Un altro aspetto della questione è che Jarrett sa che cosa sta facendo e lo sa in ogni momento («Ogni nota è nel presente ed è viva», come si è detto). Nella tradizione occidentale, la progressiva differenziazione tra compositore, esecutore e ascoltatore ha determinato la frantumazione dell’unità temporale della musica. Quello che nasce come un processo fluido e continuo viene così articolato in una molteplicità di passaggi, permettendone anche il differimento: la partitura è l’opera in potenza, così come la traccia audio conserva la virtualità dell’ascolto. L’improvvisazione, di cui Jarrett è l’eroe contemporaneo, abolisce questa distinzione di tempi e di piani, facendo collassare composizione, esecuzione e ascolto nella decisione del momento. È per questo motivo che il caso di Tomasz Trzcinski, il pianista polacco che ha eseguito e registrato una sua versione del capolavoro di Jarrett The Köln Concert a partire da una trascrizione pubblicata nel 1991, colpisce immediatamente l’attenzione del teorico (si veda il saggio di Gasparini 2017). Trattare la musica di Jarrett secondo i criteri imposti dal concetto di opera (fedeltà alla partitura, disponibilità a molteplici esecuzioni documentabili tramite registrazione) ha l’effetto paradossale di mettere in risalto l’eccedenza dell’improvvisazione rispetto ai consueti schemi dell’ontologia musicale (cfr. Bertinetto 2016).
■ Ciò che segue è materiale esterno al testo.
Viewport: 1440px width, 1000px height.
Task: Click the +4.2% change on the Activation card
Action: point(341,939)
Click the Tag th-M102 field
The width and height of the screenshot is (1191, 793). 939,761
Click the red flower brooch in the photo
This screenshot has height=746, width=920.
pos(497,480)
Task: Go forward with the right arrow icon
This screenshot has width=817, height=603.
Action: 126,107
Il minimalismo lirico di Jarrett, le sue ripetizioni ipnotiche e gli improvvisi sbocchi melodici, riportano all’attenzione il carattere evenemenziale della musica, il suo accadere senza possibilità di correzione. Nell’epoca della smaterializzazione del supporto (non più vinili o cd, ma files di dati), la musica non ha perso il suo carattere di oggetto, venduto e comprato, trasferito e scaricato, sempre disponibile ad essere tirato fuori dai nostri archivi. Il lavoro di Jarrett (con tutta l’ambiguità del caso: è pur sempre uno degli artisti di punta della ECM, in fondo produce dischi) ci impedisce di dimenticare il motivo per cui la musica conserva un posto di rilievo nell’ambito delle nostre esperienze: perché, di diritto e più di altre forme artistiche, essa ci pone davanti alla dolorosa e gloriosa irripetibilità dell’attimo.
Riferimenti bibliografici
A. Bertinetto, Eseguire l’inatteso. Ontologia della musica e improvvisazione, il Glifo, Roma 2016.
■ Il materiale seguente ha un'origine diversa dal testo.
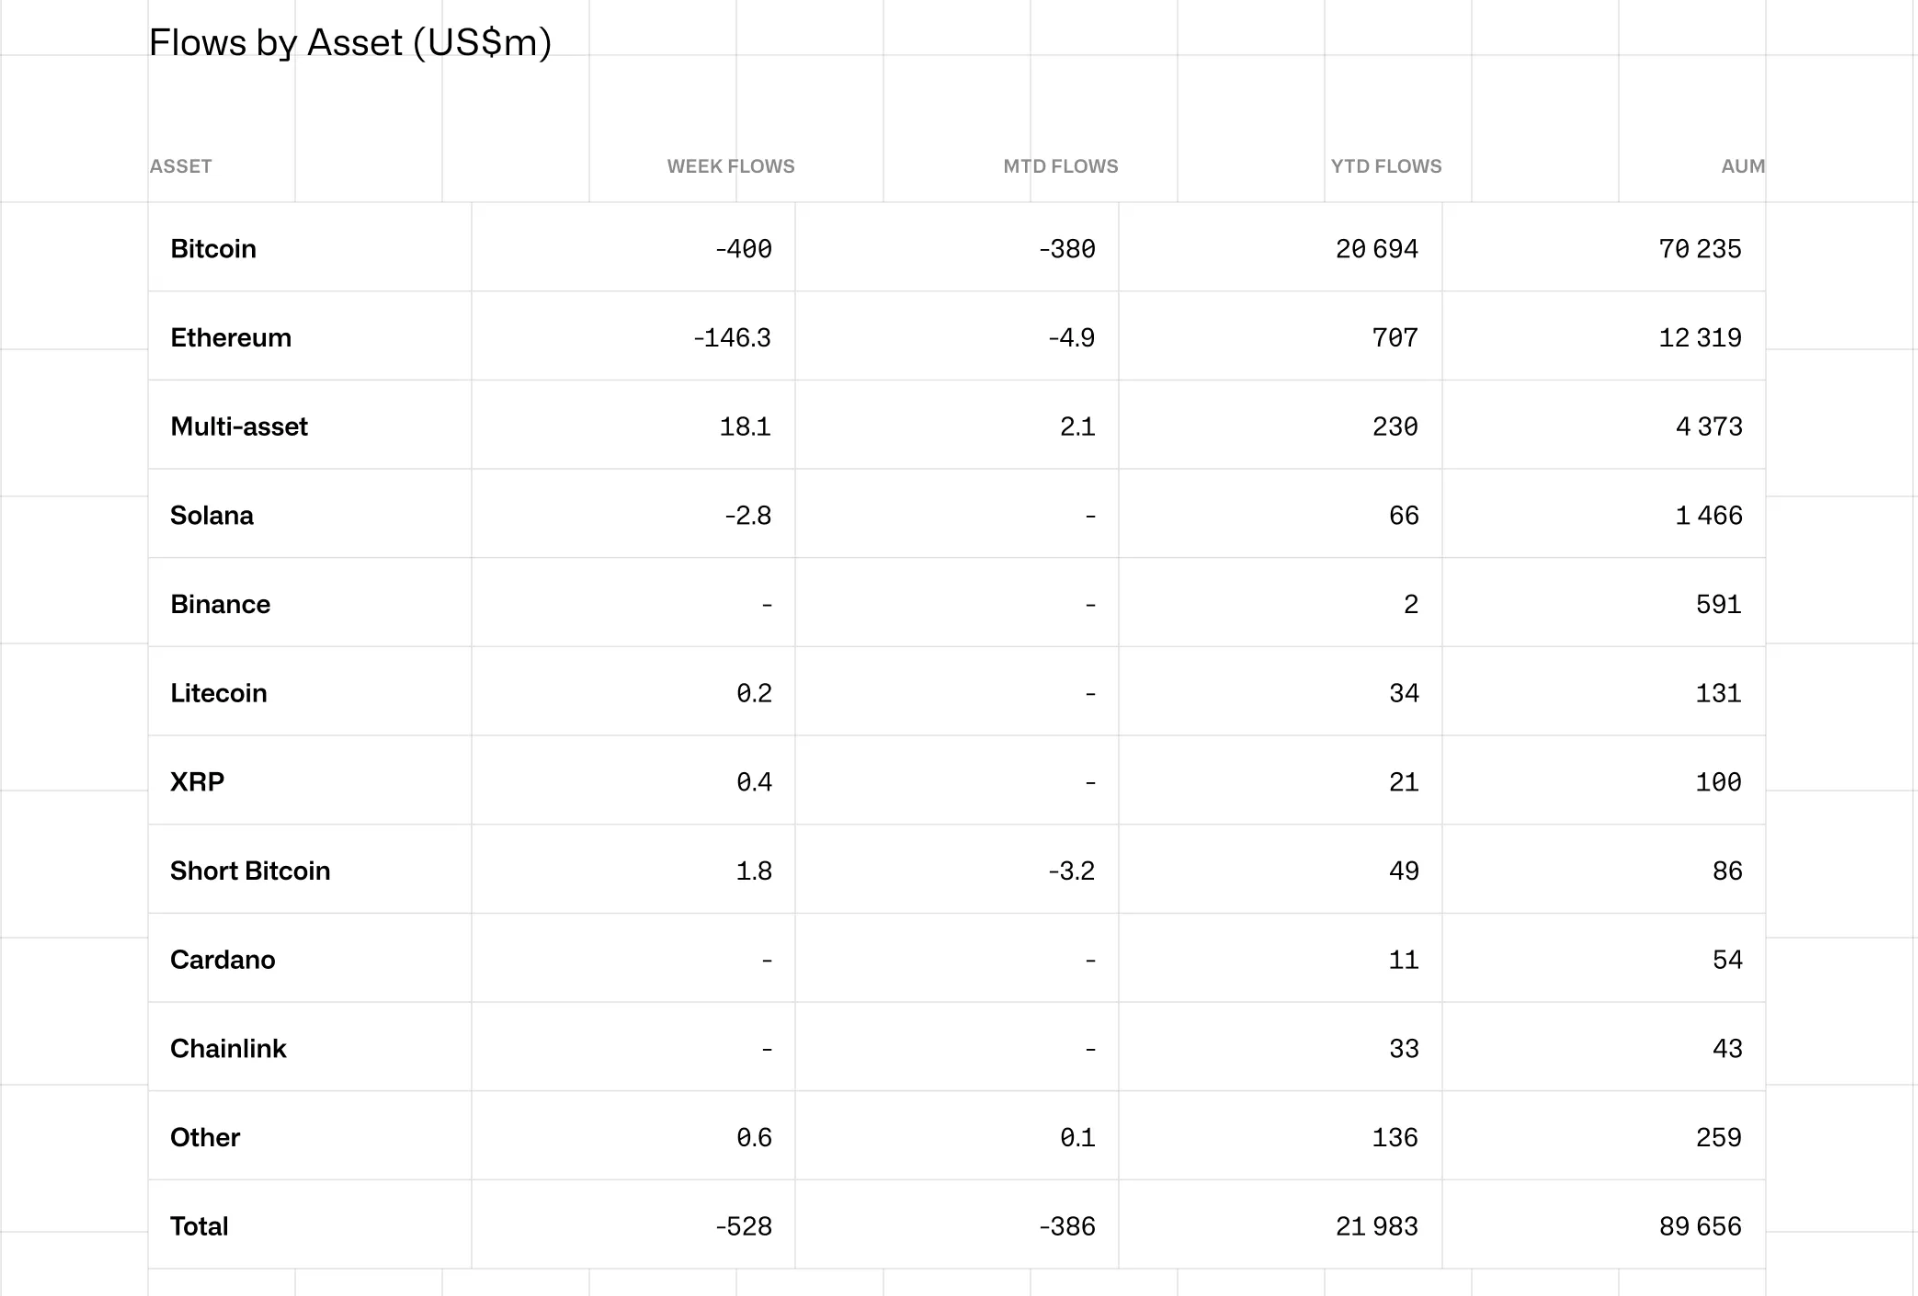The width and height of the screenshot is (1918, 1296).
Task: Click the Multi-asset row label
Action: click(x=239, y=427)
S. Gasparini, Le Köln Concert de Tomasz Trzcinski, in A. Arbo, P.-E. Lephay (a cura di), Quand l’enregistrement change la musique, Hermann, Paris 2017, pp. 219-239.
K. Jarrett, Il mio desiderio feroce. Conversazioni con Kunihiko Yamashita, Socrates, Roma 1994.
J. Lacan, Il seminario. Libro XXIII. Il sinthomo. 1975-1976, a cura di A. Di Ciaccia, Astrolabio, Roma 2006.
J.-A. Miller, Pezzi staccati. Introduzione al seminario XXIII “Il sinthomo”, Astrolabio, Roma 2006.